No mesmo território onde a memória costuma circular em voz baixa entre vizinhos e antigas famílias, a história do distrito de Santa Maria ganhou forma em tela grande. Nesta quinta (18), a Escola Municipal Santa Bárbara, localizada neste distrito, recebeu a exibição de estreia de “Trilhas da memória”, primeiro longa-metragem produzido pelo projeto AdoleScER com o Cinema, em parceria com a Secretaria Municipal de Educação, Ciência e Tecnologia (Seduct), com realização assinada pelos próprios estudantes da unidade.
O filme foi dirigido por Carolina de Cássia, assistente social responsável pelo AdoleScER com o Cinema, e teve edição de João Marvila, que também editou os dois últimos curtas do projeto, “Era uma vez um lugar chamado Murundu” e “O lugar mais bonito do mundo”. O documentário foi construído ao longo de seis meses de pesquisa, gravações e edição, em um processo que levou o grupo a ampliar a proposta inicial para a realização de um longa-metragem, formato inédito na trajetória do projeto.
A produção reconstrói a formação social e cultural da região a partir dos depoimentos de moradores pioneiros de localidades como Santa Isabel, Guaraná, Mata da Cruz e Santa Bárbara. Os relatos ajudam a compor um retrato vivo do passado local, marcado por forte atividade cafeeira e arrozeira no início do século 20.

Carolina de Cássia destacou que a experiência também teve impacto direto na formação dos alunos. “Ao ouvir os relatos dos mais velhos, eles foram descobrindo suas próprias origens e aprendendo a valorizar a história e a cultura do lugar onde vivem”, afirmou. Para ela, a estreia na comunidade também tem valor simbólico, porque reconhece a importância de camponesas e camponeses que ajudaram a sustentar o território e a alimentar a cidade.
Ao longo do filme, os estudantes também revisitam a presença de trabalhadores de origens europeia, afrodescendente e indígena, ressaltando como diferentes trajetórias ajudaram a moldar o território. A proposta do documentário foi dar centralidade às vozes de quem viveu e construiu essa história, em vez de recorrer apenas a registros oficiais.
A subsecretária de ensino, Célia Maria Ferreira, avaliou que a iniciativa fortalece a relação entre escola, família e comunidade. “A Secretaria Municipal de Educação entende que projetos como o AdoleScER com o Cinema são essenciais para fortalecer a relação entre escola, família e comunidade”, disse. Para ela, a experiência amplia o protagonismo juvenil, estimula o sentimento de pertencimento e contribui para uma formação mais conectada com o território.

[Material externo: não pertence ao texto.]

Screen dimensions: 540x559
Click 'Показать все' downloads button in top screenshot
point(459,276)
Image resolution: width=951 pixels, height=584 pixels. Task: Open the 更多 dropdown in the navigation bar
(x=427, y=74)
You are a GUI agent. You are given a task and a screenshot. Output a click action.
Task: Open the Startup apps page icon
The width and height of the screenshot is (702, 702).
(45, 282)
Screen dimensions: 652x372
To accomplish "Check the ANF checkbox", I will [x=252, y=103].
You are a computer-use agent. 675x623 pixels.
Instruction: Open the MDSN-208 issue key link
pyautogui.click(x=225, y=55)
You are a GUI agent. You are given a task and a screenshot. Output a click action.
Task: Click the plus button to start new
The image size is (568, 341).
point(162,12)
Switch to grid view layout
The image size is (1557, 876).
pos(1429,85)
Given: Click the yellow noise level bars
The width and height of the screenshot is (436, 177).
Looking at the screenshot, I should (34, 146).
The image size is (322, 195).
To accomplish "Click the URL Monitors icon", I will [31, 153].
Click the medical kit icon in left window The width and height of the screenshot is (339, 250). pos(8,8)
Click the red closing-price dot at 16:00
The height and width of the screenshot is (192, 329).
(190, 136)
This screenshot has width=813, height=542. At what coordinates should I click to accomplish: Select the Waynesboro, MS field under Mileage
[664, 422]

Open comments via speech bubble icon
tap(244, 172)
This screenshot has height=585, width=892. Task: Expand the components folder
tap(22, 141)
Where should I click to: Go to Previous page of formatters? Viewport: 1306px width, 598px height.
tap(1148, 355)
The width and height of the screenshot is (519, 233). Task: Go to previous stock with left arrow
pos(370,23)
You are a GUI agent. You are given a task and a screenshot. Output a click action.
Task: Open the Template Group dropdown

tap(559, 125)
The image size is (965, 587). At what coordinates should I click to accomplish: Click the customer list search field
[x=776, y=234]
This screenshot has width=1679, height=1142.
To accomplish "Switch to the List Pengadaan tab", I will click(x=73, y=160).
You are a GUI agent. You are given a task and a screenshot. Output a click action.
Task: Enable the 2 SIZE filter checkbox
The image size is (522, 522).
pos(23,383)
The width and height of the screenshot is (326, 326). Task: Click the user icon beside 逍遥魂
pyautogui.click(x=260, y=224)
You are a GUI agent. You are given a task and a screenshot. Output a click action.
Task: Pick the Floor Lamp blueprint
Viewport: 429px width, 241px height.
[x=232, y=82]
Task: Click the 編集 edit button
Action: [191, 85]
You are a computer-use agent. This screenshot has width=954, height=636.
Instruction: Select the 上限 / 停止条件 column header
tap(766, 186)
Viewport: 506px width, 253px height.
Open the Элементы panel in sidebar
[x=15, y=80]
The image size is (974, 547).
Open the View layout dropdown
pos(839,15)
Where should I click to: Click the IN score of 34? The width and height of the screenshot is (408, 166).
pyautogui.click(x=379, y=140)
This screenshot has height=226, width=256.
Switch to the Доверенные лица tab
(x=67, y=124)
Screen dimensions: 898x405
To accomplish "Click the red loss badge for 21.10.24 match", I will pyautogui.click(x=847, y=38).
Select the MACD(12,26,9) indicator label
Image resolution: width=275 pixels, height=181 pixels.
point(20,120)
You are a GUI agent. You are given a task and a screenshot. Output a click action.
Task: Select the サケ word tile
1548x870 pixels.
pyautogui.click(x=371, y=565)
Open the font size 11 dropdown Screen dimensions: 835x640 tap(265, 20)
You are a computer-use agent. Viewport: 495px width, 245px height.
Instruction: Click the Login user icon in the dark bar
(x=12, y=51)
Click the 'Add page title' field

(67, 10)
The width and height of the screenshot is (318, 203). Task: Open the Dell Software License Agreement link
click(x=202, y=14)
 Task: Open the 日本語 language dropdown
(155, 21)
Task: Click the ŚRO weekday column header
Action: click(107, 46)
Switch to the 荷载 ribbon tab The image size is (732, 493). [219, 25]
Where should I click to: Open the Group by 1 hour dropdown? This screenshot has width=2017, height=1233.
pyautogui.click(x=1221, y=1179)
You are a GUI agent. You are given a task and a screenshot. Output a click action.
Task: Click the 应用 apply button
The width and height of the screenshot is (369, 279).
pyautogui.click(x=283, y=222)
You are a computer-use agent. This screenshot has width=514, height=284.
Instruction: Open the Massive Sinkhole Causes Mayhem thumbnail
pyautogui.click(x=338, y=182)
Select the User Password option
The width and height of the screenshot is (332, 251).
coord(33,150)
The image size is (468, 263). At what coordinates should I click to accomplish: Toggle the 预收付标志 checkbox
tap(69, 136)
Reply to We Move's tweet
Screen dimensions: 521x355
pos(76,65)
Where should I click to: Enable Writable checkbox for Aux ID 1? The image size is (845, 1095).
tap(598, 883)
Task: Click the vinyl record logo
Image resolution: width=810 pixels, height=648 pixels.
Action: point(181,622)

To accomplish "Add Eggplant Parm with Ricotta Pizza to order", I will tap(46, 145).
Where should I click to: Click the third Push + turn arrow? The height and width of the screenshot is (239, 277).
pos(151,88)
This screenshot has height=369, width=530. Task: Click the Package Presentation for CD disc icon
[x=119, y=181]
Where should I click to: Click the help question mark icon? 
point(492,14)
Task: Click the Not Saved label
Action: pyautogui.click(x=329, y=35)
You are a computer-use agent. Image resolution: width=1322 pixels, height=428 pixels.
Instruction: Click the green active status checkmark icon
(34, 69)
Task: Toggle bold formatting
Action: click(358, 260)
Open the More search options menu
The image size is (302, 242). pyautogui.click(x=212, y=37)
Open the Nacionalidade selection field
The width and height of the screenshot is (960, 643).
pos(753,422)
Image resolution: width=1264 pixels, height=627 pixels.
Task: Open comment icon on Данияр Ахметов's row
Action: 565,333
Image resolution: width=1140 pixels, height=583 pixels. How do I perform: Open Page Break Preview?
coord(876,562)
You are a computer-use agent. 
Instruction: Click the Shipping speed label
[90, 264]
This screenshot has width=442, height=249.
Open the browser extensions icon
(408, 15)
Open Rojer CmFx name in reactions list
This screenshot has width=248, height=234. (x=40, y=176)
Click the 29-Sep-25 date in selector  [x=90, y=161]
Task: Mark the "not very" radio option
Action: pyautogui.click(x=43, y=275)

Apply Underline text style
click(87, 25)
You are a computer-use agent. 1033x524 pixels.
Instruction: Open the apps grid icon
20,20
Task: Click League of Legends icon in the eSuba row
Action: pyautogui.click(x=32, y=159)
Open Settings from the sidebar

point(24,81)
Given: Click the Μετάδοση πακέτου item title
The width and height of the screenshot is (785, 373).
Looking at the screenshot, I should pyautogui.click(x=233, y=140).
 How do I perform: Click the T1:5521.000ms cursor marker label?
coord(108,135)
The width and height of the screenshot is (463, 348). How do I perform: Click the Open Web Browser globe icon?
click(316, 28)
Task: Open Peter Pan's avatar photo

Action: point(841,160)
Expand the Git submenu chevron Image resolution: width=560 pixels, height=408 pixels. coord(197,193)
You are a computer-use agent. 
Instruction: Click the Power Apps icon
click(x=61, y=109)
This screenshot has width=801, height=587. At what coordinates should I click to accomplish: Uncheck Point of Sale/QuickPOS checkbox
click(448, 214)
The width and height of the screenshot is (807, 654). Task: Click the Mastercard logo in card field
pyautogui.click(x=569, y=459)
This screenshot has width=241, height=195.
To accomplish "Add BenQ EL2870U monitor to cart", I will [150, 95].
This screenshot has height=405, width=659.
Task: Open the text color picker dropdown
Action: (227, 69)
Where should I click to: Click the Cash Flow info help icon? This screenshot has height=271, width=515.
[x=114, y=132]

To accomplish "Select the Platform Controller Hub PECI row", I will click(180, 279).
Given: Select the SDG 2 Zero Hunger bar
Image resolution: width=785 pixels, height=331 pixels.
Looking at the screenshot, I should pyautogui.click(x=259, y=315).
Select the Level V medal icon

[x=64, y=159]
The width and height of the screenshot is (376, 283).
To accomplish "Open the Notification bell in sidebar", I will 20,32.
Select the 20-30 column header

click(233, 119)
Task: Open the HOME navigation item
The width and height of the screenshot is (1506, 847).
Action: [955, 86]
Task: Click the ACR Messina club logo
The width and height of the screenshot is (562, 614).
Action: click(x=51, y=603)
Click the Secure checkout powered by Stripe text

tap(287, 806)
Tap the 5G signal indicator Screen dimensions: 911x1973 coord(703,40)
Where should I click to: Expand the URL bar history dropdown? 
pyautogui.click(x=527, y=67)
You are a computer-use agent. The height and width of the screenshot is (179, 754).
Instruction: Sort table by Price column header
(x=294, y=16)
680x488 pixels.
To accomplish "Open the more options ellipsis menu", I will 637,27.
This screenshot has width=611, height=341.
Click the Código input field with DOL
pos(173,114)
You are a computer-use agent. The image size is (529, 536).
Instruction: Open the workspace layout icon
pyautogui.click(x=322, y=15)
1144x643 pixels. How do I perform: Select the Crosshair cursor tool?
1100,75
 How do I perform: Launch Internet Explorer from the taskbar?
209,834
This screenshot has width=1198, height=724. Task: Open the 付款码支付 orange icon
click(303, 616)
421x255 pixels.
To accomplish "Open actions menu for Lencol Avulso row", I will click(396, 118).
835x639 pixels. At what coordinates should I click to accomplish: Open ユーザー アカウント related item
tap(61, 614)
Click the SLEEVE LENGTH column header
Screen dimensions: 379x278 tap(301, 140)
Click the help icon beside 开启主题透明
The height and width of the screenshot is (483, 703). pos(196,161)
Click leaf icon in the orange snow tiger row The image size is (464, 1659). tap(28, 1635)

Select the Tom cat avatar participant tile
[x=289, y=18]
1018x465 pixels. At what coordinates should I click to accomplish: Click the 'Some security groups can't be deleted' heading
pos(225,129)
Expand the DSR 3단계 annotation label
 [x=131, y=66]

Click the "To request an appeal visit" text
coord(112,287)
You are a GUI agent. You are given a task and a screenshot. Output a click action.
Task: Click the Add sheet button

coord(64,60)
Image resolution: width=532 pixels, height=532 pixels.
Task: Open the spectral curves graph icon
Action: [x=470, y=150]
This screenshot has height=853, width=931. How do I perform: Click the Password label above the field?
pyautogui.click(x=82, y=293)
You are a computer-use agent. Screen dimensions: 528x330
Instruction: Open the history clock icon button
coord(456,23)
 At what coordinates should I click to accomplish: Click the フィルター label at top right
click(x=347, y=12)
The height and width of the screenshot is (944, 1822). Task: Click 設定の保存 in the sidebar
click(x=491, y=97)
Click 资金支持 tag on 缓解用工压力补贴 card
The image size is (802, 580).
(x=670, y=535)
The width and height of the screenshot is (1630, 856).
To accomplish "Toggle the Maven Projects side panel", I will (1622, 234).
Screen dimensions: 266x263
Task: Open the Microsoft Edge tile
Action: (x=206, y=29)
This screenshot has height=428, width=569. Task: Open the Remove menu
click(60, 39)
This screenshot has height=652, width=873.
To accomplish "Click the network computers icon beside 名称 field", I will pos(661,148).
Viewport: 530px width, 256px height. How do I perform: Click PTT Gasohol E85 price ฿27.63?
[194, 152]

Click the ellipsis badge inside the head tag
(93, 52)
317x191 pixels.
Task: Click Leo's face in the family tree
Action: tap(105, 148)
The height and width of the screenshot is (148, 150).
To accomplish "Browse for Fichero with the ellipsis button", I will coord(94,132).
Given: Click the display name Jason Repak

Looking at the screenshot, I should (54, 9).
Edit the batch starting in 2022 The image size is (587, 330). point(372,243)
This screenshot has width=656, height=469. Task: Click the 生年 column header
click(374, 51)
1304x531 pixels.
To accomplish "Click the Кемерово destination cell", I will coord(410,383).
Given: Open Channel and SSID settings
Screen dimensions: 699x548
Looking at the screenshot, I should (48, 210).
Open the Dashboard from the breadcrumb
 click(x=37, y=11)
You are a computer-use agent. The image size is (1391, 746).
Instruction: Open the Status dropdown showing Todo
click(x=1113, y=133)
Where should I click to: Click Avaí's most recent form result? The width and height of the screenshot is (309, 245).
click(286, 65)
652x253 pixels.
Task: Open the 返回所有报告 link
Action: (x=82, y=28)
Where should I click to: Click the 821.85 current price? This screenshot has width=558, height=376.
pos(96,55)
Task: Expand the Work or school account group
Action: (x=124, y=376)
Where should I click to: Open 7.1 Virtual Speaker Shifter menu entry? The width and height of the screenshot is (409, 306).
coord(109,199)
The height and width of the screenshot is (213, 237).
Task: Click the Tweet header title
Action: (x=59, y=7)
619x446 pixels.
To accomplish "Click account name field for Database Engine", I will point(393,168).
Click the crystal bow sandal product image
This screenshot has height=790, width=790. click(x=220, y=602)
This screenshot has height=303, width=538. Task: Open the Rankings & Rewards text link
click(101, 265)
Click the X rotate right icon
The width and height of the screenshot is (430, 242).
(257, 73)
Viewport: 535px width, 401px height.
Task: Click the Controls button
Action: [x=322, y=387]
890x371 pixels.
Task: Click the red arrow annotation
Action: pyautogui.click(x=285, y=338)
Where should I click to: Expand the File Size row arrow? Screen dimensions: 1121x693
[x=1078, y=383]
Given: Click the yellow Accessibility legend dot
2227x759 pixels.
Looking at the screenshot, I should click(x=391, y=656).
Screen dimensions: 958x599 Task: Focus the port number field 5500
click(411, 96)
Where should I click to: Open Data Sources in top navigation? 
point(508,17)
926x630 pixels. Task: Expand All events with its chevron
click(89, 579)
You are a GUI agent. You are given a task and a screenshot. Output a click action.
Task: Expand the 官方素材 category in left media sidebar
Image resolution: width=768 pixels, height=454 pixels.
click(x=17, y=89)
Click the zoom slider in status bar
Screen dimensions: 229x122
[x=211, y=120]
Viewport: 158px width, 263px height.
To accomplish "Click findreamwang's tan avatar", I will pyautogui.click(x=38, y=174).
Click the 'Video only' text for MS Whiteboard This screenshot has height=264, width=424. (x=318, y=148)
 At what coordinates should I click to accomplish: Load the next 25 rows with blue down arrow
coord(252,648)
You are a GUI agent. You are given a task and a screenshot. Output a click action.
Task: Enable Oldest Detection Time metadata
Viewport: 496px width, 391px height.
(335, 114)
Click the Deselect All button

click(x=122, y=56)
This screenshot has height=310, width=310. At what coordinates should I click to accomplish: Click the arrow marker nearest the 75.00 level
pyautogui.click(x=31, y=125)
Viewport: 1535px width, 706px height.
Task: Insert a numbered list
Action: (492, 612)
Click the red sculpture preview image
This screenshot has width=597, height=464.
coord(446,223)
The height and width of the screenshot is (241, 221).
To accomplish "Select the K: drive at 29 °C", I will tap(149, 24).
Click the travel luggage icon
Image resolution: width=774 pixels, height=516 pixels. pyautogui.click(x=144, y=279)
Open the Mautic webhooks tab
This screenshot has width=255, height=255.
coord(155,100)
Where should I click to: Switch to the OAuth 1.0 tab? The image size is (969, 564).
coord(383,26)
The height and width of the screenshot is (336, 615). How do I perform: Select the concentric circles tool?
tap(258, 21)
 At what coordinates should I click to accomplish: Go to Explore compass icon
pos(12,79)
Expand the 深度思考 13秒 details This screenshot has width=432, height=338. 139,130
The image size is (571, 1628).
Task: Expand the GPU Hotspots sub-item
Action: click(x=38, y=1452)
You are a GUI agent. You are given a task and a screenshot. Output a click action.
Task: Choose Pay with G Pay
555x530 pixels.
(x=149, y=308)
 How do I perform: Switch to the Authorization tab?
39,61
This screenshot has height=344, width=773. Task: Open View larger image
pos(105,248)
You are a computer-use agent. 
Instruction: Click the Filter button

A diretora Márcia Emília Guimarães ressaltou a adesão dos estudantes e o valor pedagógico da experiência. “Eles aderiram muito bem à iniciativa e foi muito importante conhecer a história da localidade, além de resgatar a cultura dos antepassados”, afirmou. Ela observou ainda que o filme ajuda a recuperar a lembrança de firmas, fábricas e empreendimentos que marcaram a história local.
Com “Trilhas da memória”, o AdoleScER com o Cinema inaugura uma nova etapa. A produção amplia o alcance do projeto ao levar para a tela, em longa-metragem, histórias contadas por quem viveu a transformação do território e por jovens que aprenderam, ao pesquisar o passado, a reconhecer o valor da própria comunidade.